Disclosure of Invention
In view of the above disadvantages of the prior art, the present invention aims to provide a cell-targeted polypeptide for treating bone tumor, a preparation method and a use thereof, which are used for solving the problem that the safety and the effectiveness of bone tumor cell-targeted drugs in the prior art cannot be considered at the same time.
To achieve the above objects and other related objects, the present invention includes the following technical solutions.
In a first aspect of the invention, there is provided an isolated polypeptide having a structure according to formula i:
Dm-X-Rn-C is shown as formula I,
in the formula I, m is the number of aspartic acid, and m is more than or equal to 6 and less than or equal to 10; n is the number of arginine, n is more than or equal to 6 and less than or equal to 10, and X is a polypeptide fragment which can be recognized and cut by MMP.
The polypeptide as described above, wherein m is 8 and n is 8.
The polypeptide according to the above, wherein the amino acid sequence of X is selected from any one of the following:
Figure GDA0003767028350000021
the application also discloses a composite particle modified by the polypeptide, wherein the composite particle is a polydopamine or polydopamine nano-composite particle modified by the polypeptide; the polydopamine nano-composite particle takes a metal organic framework as an inner core and takes polydopamine as an outer layer.
According to the composite particle, the size of the polydopamine nano-composite particle is 80-200 nm.
According to the composite particle, the metal organic framework is polydopamine and Mn 2+ And Co 3+ A hybrid material with intramolecular voids formed by coordination bond self-assembly.
According to the composite particle, the molar ratio of the polypeptide to the polydopamine or polydopamine nano-composite particle is (5-100): 1.
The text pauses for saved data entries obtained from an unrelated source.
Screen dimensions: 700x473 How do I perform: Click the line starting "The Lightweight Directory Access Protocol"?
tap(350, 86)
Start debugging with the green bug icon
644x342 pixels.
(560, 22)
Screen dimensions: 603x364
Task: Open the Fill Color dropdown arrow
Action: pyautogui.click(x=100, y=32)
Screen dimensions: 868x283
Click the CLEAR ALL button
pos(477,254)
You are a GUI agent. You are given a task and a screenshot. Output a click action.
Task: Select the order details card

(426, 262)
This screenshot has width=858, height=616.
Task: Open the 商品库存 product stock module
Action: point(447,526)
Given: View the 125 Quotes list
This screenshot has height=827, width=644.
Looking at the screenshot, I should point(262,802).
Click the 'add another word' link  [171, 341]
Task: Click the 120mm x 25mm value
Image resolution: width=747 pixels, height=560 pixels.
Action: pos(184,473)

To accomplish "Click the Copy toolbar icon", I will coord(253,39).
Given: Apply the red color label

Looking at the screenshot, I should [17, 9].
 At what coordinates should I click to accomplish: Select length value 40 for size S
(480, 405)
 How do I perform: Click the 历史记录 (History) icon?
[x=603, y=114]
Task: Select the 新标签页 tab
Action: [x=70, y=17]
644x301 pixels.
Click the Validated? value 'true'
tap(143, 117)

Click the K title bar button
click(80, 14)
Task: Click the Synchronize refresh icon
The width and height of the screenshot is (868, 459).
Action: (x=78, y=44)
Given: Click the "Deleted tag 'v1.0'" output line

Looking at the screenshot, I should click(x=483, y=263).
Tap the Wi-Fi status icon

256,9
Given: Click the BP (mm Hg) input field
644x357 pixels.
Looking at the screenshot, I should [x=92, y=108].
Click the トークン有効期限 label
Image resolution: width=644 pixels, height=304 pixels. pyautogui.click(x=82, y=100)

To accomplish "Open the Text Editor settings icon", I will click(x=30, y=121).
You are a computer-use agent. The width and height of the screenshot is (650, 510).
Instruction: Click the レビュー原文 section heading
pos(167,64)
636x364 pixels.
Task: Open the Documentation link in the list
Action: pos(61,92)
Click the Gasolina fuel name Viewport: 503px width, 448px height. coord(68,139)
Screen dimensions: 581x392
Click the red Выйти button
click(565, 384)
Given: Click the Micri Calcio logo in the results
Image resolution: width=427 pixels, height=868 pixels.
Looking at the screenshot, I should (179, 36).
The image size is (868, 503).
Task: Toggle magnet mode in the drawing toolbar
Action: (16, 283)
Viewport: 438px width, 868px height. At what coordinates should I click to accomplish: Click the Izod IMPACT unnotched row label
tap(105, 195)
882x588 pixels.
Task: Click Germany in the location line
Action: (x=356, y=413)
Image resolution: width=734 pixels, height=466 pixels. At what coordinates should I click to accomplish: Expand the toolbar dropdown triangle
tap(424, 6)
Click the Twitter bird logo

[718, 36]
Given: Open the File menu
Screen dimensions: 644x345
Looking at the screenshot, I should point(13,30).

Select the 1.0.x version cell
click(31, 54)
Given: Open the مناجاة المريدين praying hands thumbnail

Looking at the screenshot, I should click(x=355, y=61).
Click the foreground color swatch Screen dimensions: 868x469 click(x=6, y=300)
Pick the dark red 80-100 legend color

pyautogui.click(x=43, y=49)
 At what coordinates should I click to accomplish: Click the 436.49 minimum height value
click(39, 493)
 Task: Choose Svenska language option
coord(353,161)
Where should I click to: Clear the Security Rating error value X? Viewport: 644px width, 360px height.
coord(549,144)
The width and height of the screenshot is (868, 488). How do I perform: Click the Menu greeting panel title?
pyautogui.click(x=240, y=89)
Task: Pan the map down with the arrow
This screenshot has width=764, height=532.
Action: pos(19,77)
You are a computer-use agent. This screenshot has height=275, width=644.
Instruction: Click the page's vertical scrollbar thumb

according to the composite particle, the preparation method of the polydopamine nano-composite particle comprises the following steps: mn (COO) 2 ·4H 2 O、K 3 [Co(CN) 6 ]And dopamine hydrochloride in the presence of an alkaline solvent.
The composite particle as described above, wherein the solvent is ethanol or an ethanol aqueous solution.
The composite particles described above, mn (COO) 2 ·4H 2 O、K 3 [Co(CN) 6 ]And dopamine hydrochloride in a molar ratio of 1 (1-3): (1-3).
The invention also discloses a preparation method of the composite particle, and the polypeptide is mixed with the polydopamine or polydopamine nano-composite particle.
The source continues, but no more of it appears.